* QUOTED TEXT:
________________________________________
Given Holder’s frightening words about this gushing national-security leak — no worse than the third-most worrisome he has encountered in 37 years — his conduct makes no sense. Rather than immediately inform Obama that the AP was spewing classified information more dangerously than almost anyone else since America’s Bicentennial, Holder supposedly kept this to himself.

Regarding the Justice Department’s spying on the AP, White House press secretary Jay Carney said on May 14 that Obama “found out about that from news reports yesterday” — about one year after Holder did.

Rather than cavalierly publishing classified material without government knowledge, the AP cooperated with the administration, which asked it to hold the story for five days. The AP honored this request, AP CEO Gary Pruitt told CBS’s Bob Schieffer on Face the Nation on May 19.

“On the fifth day, we heard from high officials in two parts of the government that the national-security issues had passed and at that point, we released the story,” Pruitt explained. But the AP then learned that “the White House wanted us to hold it another day because they wanted to announce this successful foiling of the plot,” Pruitt continued. “We didn’t think that was a legitimate reason for holding the story.”

Schieffer pointed out that “the top terrorism guy at the White House, John Brennan, went on television the next morning and told the story.” Brennan boasted about Team Obama’s unraveling a terrorist plot to blow up a U.S-bound jumbo jet.

Thus, the AP seems less guilty of spilling state secrets than of scooping Obama’s election-year efforts to pound his chest and proclaim himself al-Qaeda’s most ferocious enemy. By beating Obama to this news by one day, AP apparently triggered this unprecedented federal intrusion on its work.
________________________________________
* SHORT EXERCISE: Please carry on the piece above about the Justice Department spying on the AP, starting right after its last sentence.

* COLLECTED MATERIAL:
________________________________________
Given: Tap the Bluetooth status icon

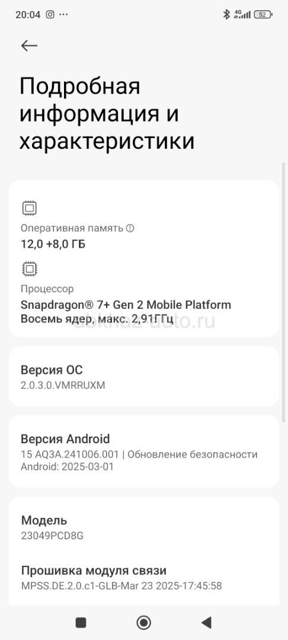Looking at the screenshot, I should click(x=226, y=15).
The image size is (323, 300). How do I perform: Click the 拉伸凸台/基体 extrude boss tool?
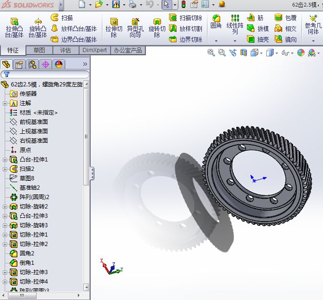[x=14, y=27]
________________________________________
* RESULT OF THIS EXERCISE:
Pruitt said that the AP has begun to feel the chilling effects of Team Obama’s actions.

“We’re already seeing some impact,” Pruitt noted. “Already, officials who would normally talk to us and people we talk to in the normal course of news gathering are already saying to us that they’re a little reluctant to talk to us. They fear that they will be monitored by the government. . . . It’s not hypothetical. We’re actually seeing impact already.”

Back across Capital Canyon, Holder’s words were as comforting as the First Amendment itself.

“With regard to the potential prosecution of the press for the disclosure of material, that is not something that I’ve ever been involved in, heard of, or would think would be a wise policy,” Holder testified before the House Judiciary Committee on May 15. He added, “The focus should be on those people who break their oath and put the American people at risk, not reporters who gather this information. That should not be the focus . . . of these investigations.”